Requirement: An exact repetition of the listing is required.

════════════════════

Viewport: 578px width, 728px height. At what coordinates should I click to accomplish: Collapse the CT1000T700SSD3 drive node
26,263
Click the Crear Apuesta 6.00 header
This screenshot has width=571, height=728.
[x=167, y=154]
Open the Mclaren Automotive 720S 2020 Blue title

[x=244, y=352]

════════════════════

Your response:
Viewport: 578px width, 728px height. At what coordinates should I click to accomplish: Collapse the CT1000T700SSD3 drive node
26,263
Click the Crear Apuesta 6.00 header
This screenshot has width=571, height=728.
[x=167, y=154]
Open the Mclaren Automotive 720S 2020 Blue title

[x=244, y=352]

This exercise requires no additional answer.